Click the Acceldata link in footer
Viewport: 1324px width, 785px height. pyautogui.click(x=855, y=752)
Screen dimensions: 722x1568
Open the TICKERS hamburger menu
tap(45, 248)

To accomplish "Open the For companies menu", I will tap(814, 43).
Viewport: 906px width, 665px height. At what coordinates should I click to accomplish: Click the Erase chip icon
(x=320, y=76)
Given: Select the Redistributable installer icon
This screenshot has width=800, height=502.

### Problem details
From the first line to the last, repeat the records exactly.

### Exercise output
Click the Acceldata link in footer
Viewport: 1324px width, 785px height. pyautogui.click(x=855, y=752)
Screen dimensions: 722x1568
Open the TICKERS hamburger menu
tap(45, 248)

To accomplish "Open the For companies menu", I will tap(814, 43).
Viewport: 906px width, 665px height. At what coordinates should I click to accomplish: Click the Erase chip icon
(x=320, y=76)
Given: Select the Redistributable installer icon
This screenshot has width=800, height=502.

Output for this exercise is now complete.